Demokrasi di Indonesia lebih tepat disebut dengan “Aristokrasi Pilihan” seperti yang dikatakan Rousseau di dalam buku human kind (hal 240). Karena dalam praktik nya daulat rakyat tidak diberi, Pasal 2 ayat (1) Undang-Undang Dasar Negara. Republik Indonesia Tahun 1945 hanya sebatas tulisan yang akan memudar diterpa oleh waktu dan kekuasaan individualistik, secara prosedural mungkin hanya sebatas kata prosedural, dan ketika berbicara ke tingkat esensial belum bisa mencapai ketitik level dari demokrasi itu sendiri, karena rakyat hanya diperkenankan memutuskan siapa yang berkuasa, secara tidak langsung pola ini juga dirancang untuk mengenyampingkan masyarakat kelas bawah/masyarakat biasa.
Walaupun masyarakat biasa bisa mencalonkan diri nya sebagai representasi maju untuk pemilihan eksekutif dan legislatif, sukar memenangkan kontestasi tanpa akses ke jejaring donor dan pelobi Aristokratik. Tak heran “Demokrasi” di Indonesia memiliki kecenderungan dinasti, coba kita pikirkan maju nya anak kesayangan presiden menjadi wakil presiden, bahkan keluarga kepala daerah juga melakukan pola yang sama di Indonesia. Berdasarkan data dari KPU RI Jumlah Caleg muda rentang usia (21-40 tahun) 3,202 orang yang lolos ke Parlemen sebanyak 87 orang, namun, dinasti politik masih mendominasi, Menurut Riset Centre For Strategic and International Studies (CSIS) di tahun 2024, sebanyak 37 orang tidak terafiliasi dinasti politik dan 50 orang terafiliasi dinasti politik dan melihat banyak pengusaha yang menjadi caleg menandakan kelas bawah juga termarjinalkan karena modal amat besar, Merusak tidak? Keterwakilan tidak? Kesenjangan tidak? Korupsi demokrasi tidak? Terjadi polarisasi tidak? Dinasti tidak? Seakan-akan golongan dan keluarga merekalah yang tercerdas sejagat Indonesia dan seakan-akan demokrasi hanya milik “Kami” padahal demokrasi harus ditafsirkan dengan kata “Kita” seperti karya Hatta.

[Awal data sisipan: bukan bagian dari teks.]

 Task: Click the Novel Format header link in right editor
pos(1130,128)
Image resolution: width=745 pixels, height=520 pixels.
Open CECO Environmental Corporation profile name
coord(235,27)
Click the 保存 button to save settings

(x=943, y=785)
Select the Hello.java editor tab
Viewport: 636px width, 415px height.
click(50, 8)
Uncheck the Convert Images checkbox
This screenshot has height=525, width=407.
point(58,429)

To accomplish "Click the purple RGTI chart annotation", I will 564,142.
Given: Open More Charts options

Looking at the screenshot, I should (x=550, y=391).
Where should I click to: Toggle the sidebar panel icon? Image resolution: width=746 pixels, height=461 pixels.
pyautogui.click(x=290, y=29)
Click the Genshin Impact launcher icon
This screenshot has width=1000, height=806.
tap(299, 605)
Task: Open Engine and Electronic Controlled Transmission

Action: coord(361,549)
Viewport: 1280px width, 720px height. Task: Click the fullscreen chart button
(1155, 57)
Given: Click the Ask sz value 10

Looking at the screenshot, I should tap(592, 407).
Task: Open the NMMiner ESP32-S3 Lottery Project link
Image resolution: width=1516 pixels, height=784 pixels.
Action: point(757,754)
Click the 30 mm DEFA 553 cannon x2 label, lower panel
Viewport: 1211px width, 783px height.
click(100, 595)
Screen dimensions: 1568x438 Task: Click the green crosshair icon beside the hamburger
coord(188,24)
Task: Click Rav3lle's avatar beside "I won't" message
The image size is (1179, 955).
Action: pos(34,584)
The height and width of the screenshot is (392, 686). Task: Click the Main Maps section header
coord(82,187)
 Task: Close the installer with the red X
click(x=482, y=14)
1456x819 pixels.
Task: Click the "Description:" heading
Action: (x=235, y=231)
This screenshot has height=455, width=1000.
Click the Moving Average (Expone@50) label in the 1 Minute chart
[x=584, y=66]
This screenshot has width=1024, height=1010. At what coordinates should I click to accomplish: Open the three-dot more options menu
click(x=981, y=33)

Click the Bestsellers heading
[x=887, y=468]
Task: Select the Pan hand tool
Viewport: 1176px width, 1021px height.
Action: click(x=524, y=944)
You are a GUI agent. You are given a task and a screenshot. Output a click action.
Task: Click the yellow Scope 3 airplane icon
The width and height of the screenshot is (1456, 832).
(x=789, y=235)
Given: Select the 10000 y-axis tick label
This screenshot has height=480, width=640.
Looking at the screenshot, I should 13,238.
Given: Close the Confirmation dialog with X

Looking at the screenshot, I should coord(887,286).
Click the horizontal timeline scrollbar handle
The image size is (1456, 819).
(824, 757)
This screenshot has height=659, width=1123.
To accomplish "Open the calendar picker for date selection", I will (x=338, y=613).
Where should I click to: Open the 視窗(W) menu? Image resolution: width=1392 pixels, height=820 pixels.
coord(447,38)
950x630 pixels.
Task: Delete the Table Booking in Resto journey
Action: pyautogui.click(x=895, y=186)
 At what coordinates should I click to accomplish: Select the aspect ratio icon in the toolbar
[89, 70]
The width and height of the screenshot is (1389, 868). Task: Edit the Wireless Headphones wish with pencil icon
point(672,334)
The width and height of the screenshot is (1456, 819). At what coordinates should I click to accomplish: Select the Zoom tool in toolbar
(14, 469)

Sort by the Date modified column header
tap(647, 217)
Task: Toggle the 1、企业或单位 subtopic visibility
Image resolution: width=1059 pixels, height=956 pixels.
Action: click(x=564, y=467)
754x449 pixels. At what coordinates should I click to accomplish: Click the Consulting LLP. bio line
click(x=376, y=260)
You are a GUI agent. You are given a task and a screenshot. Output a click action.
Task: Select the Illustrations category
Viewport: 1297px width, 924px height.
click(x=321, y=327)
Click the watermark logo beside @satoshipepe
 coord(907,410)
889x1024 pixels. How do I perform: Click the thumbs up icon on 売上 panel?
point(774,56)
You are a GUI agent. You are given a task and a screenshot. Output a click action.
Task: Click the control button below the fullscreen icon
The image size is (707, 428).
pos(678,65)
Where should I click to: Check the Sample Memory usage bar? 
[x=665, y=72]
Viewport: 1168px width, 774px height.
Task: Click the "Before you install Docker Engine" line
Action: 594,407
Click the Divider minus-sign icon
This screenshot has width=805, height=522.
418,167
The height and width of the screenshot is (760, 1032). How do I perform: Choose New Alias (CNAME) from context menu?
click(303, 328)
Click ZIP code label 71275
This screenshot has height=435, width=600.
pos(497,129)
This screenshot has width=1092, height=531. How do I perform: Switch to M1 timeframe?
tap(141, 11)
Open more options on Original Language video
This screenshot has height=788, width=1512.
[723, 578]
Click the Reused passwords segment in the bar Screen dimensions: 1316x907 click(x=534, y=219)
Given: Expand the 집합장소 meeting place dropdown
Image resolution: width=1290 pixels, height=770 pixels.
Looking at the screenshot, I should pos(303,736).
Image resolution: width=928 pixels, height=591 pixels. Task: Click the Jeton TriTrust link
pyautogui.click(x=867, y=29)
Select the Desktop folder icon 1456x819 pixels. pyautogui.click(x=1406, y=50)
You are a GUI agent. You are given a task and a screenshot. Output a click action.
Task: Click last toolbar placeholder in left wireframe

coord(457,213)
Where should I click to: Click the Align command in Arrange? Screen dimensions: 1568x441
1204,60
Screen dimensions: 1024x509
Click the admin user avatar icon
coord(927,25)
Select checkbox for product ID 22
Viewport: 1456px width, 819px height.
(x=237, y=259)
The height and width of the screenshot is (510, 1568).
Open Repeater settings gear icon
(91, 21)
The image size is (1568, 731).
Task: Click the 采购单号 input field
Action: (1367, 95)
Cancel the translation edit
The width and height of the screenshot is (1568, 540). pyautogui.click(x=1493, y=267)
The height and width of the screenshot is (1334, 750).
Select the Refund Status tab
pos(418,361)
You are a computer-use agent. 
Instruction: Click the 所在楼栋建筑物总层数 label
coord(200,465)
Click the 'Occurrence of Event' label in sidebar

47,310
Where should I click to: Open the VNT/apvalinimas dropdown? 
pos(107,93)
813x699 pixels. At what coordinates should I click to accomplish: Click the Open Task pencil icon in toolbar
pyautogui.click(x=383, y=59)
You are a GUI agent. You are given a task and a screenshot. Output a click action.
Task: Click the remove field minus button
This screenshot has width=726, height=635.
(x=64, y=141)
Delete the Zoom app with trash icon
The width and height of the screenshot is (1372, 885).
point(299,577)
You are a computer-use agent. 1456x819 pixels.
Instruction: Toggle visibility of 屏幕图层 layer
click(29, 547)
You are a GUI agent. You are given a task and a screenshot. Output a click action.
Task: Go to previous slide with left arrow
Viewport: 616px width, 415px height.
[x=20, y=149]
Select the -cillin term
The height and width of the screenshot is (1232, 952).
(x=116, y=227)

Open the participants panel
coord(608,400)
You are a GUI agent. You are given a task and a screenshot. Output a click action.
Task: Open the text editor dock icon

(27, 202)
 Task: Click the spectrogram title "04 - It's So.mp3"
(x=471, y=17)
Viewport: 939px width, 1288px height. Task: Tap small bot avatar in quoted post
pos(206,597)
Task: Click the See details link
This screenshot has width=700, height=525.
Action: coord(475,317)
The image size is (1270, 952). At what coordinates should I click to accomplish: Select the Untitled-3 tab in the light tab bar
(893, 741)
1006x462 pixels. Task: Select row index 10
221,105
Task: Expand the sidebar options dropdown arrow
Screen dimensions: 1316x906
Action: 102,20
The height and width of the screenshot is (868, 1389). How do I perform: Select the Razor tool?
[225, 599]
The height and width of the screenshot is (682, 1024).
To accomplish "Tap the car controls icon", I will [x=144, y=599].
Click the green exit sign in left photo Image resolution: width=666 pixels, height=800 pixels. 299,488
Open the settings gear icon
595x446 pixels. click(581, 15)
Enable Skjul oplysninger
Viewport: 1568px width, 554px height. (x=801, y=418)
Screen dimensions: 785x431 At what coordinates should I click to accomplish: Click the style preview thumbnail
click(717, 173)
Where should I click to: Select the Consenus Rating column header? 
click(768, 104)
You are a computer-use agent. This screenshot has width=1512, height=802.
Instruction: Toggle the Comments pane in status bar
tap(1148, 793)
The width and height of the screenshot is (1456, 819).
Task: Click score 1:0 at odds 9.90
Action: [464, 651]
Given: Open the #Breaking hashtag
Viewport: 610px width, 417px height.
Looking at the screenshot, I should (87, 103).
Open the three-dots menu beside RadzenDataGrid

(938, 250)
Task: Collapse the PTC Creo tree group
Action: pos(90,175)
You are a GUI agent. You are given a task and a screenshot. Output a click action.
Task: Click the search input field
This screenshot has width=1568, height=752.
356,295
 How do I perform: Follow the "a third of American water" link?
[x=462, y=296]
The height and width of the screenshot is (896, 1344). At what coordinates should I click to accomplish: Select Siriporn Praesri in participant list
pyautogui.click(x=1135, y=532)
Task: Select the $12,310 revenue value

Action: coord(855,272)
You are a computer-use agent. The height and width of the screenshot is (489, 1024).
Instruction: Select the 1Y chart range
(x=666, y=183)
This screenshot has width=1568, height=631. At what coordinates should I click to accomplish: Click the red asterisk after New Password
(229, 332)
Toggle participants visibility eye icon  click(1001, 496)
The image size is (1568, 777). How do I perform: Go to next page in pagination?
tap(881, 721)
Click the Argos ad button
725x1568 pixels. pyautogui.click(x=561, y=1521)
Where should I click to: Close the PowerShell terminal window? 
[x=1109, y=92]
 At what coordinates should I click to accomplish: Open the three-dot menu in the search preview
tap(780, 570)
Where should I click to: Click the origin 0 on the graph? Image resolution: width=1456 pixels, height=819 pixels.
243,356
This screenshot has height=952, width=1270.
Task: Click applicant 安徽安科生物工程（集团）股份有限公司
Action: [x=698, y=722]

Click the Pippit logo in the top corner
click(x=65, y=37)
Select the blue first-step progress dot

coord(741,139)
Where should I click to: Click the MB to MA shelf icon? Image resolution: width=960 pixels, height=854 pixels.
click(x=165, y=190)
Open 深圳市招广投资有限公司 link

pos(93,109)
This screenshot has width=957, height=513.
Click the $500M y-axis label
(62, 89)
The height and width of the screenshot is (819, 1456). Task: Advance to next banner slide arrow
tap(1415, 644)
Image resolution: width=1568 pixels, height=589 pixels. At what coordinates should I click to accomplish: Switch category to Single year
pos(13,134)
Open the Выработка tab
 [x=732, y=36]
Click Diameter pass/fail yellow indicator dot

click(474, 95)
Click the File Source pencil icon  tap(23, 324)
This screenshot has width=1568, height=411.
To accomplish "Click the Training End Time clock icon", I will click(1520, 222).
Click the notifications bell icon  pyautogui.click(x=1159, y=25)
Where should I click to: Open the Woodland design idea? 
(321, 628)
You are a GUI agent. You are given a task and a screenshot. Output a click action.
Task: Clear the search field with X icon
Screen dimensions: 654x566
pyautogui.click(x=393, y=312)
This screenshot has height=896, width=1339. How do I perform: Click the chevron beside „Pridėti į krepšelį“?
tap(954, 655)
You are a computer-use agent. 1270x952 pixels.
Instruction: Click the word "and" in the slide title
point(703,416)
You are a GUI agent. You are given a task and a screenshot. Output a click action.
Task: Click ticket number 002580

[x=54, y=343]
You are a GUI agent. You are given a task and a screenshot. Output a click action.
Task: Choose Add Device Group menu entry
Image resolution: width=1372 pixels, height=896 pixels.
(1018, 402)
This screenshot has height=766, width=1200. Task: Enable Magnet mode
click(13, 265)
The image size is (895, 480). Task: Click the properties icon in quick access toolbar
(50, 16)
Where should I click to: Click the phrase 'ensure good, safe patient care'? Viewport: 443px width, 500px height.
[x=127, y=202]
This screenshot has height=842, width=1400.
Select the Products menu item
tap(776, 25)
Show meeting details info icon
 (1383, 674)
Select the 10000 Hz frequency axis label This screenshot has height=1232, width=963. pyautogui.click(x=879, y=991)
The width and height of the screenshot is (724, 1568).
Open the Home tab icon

Demokrasi di era modern yang merusak ini semakin kita tahu, maka semakin kita sadar bahwa masyarakat bawah dikesampingkan dengan penuh kesenangan, namun masyarakat belum banyak pengetahuan dalam urusan demokrasi, elite-elite sering dianggap berpengaruh punya banyak uang adalah benar, Sehingga para penguasa ini diafirmasi doktrin nya oleh masyarakat yang dirugikan, karena ketidakmampuan dari segi kecerdasan dan ekonomi untuk memahami apa itu demokrasi, Pengamat Politik Fisip Unair Surabaya, Drs. Priyatmoko,MA mengatakan, “Demokrasi merupakan eksperimen sistem. Untuk melakukan eksperimen, diperlukan tingkat kecerdasan dan tingkat kesejahteraan minimum”
Ketika kekuasaan sudah memakai bius dan memakan obat-obatan agar supaya menghentikan kepekaan terhadap masyarakat, maka disitulah letak keterhubungan manusia sesama manusia tidak ada lagi rasa, Ibarat seorang anak kecil mempunyai kue, ketika orang tua mengajarkan sosialistik tentu pembagian kue terdistribusi dengan baik dan berkeadilan sesuai kebutuhan,namun ketika anak diajarkan paham kapitalistik yang hadir ke permukaan adalah individualistik terus disuguhkan, lebih sialnya lagi ada kelompok dan keluarga tidak merasa malu dengan praktik demokrasi nya bertentangan dengan penafsiran demokrasi nan hakiki itu sendiri, para sosiopatologis lah yang hebat dalam permainan itu, sosiopatologis atau penyakit sosial adalah semua tingkah laku yang bertentangan dengan norma kebaikan, stabilitas lokal, pola kesederhanaan, moral, hak milik, solidaritas kekeluargaan, hidup rukun bertetangga, disiplin kebaikan, dan hukum formal (Kartono, 2011:1) karena setiap tanggung jawab akan dipertanggung jawabkan.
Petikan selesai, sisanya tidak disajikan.